This article is more than 1 year old
With so many cloud services dependent on it, Azure Active Directory has become a single point of failure for Microsoft
Does Redmond have a reliability problem?
Comment Microsoft has fixed an issue with its OneDrive and SharePoint services where users were unable to sign in, caused by a faulty remediation for the earlier Azure Active Directory outage.
"We're investigating an issue affecting access to multiple Microsoft 365 services. We're working to identify the full impact," said a Microsoft 365 status tweet at around 10:45pm last night GMT. It was a reference to a major outage across the company's cloud services, beginning perhaps 20 minutes earlier, including both Microsoft 365 and some Azure services. The incident continued for hours until around 3:20am today when Microsoft reported that "the majority of services are now recovered for most users".
The core service affected was Azure Active Directory, which controls login to everything from Outlook email to Teams to the Azure portal, used for managing other cloud services. The five-hour impact was also felt in productivity-stopping annoyances like some installations of Microsoft Office and Visual Studio, even on the desktop, declaring that they could not check their licensing and therefore would not run.
There are claims that the US emergency 911 service was affected, which is not implausible given that the RapidDeploy Nimbus Dispatch system describes itself as "a Microsoft Azure–based Computer Aided Dispatch platform". If the problem is authentication, even resilient services with failover to other Azure regions may become inaccessible and therefore useless.
The company has yet to provide full details, but a status report today said that "a recent configuration change impacted a backend storage layer, which caused latency to authentication requests".
How to have a more positive 'outage experience' according to Microsoft: Please don't rely on the Azure Status pageREAD MORE
Status tweets allow us to track some of the developments. 11:36pm: "We've rolled back the change that is likely the source of impact." 11:49pm: "We're not observing an increase in successful connections after rolling back a recent change." 12:48am: "We're rerouting traffic to alternate infrastructure to improve the user experience." 1:40am: "We're seeing improvement for multiple services after applying mitigation steps."
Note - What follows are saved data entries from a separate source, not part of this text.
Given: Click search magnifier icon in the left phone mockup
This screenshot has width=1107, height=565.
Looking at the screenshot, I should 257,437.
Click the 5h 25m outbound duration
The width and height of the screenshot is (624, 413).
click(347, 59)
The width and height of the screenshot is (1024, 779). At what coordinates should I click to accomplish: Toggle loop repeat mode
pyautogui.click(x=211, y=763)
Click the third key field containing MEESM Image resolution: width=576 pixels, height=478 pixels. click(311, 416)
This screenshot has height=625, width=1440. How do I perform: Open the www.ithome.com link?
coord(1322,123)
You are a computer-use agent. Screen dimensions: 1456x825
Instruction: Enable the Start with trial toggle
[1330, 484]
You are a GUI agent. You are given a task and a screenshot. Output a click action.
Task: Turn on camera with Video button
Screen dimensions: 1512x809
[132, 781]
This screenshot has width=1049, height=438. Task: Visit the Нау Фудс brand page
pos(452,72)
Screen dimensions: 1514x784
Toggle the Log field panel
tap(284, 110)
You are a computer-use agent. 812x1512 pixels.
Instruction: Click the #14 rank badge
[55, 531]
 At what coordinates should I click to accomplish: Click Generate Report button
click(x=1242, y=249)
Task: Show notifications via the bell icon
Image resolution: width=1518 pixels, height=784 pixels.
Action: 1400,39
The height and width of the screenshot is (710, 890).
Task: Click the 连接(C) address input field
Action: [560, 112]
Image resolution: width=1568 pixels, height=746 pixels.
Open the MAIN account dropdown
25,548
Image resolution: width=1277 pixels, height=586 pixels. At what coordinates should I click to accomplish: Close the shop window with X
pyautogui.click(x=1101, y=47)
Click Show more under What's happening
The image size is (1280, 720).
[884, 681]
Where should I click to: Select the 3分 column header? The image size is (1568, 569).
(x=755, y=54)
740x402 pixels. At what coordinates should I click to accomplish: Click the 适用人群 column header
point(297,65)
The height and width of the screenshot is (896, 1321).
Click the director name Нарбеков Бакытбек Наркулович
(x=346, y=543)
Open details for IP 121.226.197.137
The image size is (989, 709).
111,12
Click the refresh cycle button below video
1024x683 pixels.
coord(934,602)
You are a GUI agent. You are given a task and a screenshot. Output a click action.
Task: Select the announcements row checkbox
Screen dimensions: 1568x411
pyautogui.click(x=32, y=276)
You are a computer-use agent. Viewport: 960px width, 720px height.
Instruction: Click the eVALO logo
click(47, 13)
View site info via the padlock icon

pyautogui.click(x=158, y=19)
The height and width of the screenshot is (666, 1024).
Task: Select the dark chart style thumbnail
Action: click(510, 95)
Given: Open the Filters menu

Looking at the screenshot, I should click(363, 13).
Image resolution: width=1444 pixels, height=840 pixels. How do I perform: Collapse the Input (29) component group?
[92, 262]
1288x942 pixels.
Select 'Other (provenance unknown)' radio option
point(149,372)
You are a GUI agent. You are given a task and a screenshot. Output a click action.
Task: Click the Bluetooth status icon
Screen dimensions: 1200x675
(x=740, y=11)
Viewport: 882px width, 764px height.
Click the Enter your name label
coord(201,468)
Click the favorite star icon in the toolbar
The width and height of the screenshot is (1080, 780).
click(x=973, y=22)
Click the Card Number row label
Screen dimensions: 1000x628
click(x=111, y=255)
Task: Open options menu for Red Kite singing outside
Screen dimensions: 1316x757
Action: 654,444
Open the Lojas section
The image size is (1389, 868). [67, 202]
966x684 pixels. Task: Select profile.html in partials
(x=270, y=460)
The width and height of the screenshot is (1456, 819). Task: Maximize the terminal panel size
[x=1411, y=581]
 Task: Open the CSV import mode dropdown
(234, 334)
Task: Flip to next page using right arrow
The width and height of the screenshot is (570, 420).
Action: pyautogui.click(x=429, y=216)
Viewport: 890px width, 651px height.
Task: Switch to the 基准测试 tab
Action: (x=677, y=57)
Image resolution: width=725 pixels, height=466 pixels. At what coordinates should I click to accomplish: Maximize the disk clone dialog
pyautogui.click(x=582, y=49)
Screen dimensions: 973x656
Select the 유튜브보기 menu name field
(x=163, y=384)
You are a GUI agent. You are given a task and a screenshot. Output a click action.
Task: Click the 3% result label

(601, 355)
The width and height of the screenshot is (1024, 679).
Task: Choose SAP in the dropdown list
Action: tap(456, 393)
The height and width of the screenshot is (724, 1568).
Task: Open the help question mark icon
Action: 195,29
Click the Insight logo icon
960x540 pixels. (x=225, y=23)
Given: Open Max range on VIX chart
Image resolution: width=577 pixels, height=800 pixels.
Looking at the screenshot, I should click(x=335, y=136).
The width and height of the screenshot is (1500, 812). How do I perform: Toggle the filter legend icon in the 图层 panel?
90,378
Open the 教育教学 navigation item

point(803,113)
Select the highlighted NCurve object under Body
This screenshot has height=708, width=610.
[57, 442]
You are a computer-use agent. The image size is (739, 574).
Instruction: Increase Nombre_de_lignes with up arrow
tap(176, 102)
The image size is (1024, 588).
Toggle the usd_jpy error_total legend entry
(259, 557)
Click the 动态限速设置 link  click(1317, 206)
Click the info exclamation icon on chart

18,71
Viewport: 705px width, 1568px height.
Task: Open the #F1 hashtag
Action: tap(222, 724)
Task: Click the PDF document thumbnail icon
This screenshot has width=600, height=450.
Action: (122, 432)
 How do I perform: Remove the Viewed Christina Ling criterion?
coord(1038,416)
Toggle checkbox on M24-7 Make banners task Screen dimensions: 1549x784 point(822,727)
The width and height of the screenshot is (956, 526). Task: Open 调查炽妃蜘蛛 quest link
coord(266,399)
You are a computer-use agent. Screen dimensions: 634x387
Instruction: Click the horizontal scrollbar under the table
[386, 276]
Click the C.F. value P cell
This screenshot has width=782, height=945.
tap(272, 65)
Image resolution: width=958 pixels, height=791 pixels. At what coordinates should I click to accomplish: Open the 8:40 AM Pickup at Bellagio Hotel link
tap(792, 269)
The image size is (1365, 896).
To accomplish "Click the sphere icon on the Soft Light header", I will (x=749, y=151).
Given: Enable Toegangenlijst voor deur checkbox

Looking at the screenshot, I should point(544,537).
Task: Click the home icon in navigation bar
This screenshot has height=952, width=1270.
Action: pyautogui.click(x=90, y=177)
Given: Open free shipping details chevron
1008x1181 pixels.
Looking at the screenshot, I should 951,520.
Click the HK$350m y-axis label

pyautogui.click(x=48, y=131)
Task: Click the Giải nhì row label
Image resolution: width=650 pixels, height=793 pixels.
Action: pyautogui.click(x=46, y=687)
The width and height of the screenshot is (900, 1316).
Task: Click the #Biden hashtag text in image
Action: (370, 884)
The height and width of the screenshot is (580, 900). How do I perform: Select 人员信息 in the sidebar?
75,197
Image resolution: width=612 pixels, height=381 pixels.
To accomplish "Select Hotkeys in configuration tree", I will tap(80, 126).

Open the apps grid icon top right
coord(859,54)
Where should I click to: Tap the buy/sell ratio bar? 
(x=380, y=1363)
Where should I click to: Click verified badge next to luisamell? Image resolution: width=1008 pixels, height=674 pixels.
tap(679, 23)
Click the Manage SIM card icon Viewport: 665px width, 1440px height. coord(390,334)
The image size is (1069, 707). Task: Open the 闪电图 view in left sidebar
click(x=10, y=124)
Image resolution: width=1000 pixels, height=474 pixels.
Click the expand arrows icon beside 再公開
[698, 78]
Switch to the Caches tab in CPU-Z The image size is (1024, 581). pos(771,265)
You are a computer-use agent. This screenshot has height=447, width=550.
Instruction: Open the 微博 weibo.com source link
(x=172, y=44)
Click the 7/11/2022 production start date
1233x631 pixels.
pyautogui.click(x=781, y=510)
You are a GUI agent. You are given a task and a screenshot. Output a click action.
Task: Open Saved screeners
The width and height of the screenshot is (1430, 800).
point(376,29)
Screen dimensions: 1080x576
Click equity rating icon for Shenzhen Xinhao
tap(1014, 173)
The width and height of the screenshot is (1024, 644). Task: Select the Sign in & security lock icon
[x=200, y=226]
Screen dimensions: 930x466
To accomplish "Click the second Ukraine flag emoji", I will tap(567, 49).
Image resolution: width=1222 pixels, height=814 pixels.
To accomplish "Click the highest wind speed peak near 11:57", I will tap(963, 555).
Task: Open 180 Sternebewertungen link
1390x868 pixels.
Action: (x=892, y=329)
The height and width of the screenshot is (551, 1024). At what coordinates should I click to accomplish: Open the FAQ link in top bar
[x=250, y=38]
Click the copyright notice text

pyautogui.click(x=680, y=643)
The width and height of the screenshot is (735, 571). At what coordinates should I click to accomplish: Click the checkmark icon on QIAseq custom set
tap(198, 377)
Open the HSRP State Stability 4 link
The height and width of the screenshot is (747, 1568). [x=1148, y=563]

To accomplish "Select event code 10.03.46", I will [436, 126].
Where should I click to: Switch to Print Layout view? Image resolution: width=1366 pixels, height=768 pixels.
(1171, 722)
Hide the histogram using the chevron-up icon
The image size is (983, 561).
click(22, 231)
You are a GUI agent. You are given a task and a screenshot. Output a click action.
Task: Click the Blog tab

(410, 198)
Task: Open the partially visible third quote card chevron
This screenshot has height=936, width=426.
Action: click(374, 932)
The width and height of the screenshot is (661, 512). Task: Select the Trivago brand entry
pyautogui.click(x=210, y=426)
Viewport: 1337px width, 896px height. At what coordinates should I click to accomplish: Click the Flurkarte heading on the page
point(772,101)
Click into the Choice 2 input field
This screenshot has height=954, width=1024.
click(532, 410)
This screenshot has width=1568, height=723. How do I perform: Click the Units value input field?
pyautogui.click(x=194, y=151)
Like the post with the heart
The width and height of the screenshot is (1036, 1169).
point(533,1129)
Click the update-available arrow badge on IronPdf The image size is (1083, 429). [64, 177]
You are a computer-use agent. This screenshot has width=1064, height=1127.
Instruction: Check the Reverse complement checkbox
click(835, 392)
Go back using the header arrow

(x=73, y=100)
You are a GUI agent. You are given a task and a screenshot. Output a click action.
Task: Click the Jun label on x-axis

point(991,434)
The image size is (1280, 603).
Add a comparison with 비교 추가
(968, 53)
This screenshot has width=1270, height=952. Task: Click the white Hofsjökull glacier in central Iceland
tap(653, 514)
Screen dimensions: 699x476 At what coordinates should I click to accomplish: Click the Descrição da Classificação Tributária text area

It was not completely over even after the main outage was fixed. Microsoft reported today via the Admin Center that "some users were unable to access SharePoint Online or OneDrive for Business" between 7:20am and 11:52am UK time. The problem was that "a change put in place to mitigate impact during the recent AAD outage caused this issue". Microsoft added: "We're reviewing our deployment and provisioning procedures to help prevent similar problems in the future."
Every IT administrator will feel sympathy for the engineers working under stress to fix issues that have such wide consequences. "We acknowledge the unfortunate reality that – given the scale of our operations and the pace of change – we will never be able to avoid outages entirely," said CTO Mark Russinovich on 17 August. Subsequent events proved the truth of those words, especially in the UK, where a major Azure data centre suffered an outage only two weeks ago.
Outages may be inevitable, but nevertheless Microsoft has some hard questions to answer. Measuring cloud reliability is non-trivial since what matters is not the number of outages but their extent and impact.
So, does everyone get why the mono-directory is not a good idea?
Microsoft seems to have more than its fair share of problems. Gartner noted recently that it "continues to have concerns related to the overall architecture and implementation of Azure, despite resilience-focused efforts and improved service availability metrics during the past year". The analyst's reservations were based in part on the low ratio of availability zones to regions, and that "a limited set of services support the availability zone model".
Gartner's concerns are valid, but this was not the cause of the recent disruption. Bill Witten, identity architect at Okta, was to the point, commenting: "So, does everyone get why the mono-directory is not a good idea?"
Microsoft has built so much on Azure Active Directory that it is a single point of failure. The company either needs to make it so resilient that failure is near-impossible (which is likely to be its intention), or consider gradually reducing the dependence of so many services.
The recent outages are an embarrassment for the company, coming so soon after the Ignite online conference. Microsoft does not talk about it much, but it is perhaps the single biggest issue facing its cloud ambitions and ability to continue its catch-up effort with AWS. ®